Key areas of focus include network and system security, application security, data security, security operations, and security metrics.

Several areas are evaluated in each of these. For example, data security includes data classification, data model and flows, data ownership, and access controls.

“Based on the agreed risk level of an application that the business may want to create, the security team defines security and privacy characteristics that need to be met,” said Cass.

“Then we will work with the CIO and his team to find ways to accomplish this, and if those characteristics can be met, we are agnostic as to whether this is done in the public cloud, Elsevier’s own hosted datacentre, or a co-located facility.”

But this means recognising that the approach has to be different because some traditional security measures do not work in the cloud.

For example, going to the public cloud may require using a system to log all transactions to meet the agreed-upon level of maturity for that particular application if it is a high-risk application.

“By defining the security and privacy characteristics that we require, it gives the business a clear understanding of the true risk associated with an application,” said Cass.

“And if they can meet the requirements in the public cloud, it also gives them the flexibility to assess whether it is more cost-effective to do so.”

In this way, he said, it becomes a business decision based on the risk of the application and whether it is possible to meet the characteristics that security has worked with the business to define.

The business also decides whether the cost to meet the required characteristics can be justified by what the application is trying to achieve and the revenue it can generate.

Elsevier can use its risk framework for both new and existing applications. With new applications, the security team works with the business unit in the planning phase and technology teams in development.

With existing applications, the framework is used to review the application development lifecycle and carry out a deeper security and privacy assessment.

In this way, Elsevier can identify any potential gaps and retrospectively improve areas of code to meet the characteristics defined by the risk framework.

The fact that these characteristics have been agreed by all the stakeholders means they are supported across the organisation.

“As a result, the requirements are not perceived as something that has been inflicted on the business by the information security team,” said Cass.

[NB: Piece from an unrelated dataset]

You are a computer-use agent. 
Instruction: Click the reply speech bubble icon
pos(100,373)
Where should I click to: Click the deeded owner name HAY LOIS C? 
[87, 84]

The risk framework was the result of a collaborative effort to look at what is important to Elsevier as a business and agreeing on a maturity model to support that.

But Cass admits it was not without its challenges. As CISO, he still had to demonstrate business knowledge and an ability to work with the senior leadership of each of the groups involved.

“My advice to other CISOs is to understand the business and look for ways to innovate at small scale to prove what is attainable, and to share as much information as possible to break down silos,” he said.

“Once you can demonstrate that you understand the strategic direction of the business, you can look at how information security can help the business deliver on those goals.”  

Cass will take part in a panel discussion on Security as an enabler: supporting enterprise innovation and transformation at Infosecurity Europe 2014 at Earls Court London on 29 April to 1 May.

He will be joined by moderator Peter Wood for the ISACA London Chapter and fellow panellists Lee Barney of the Home Retail Group and Michael Colao of Axa.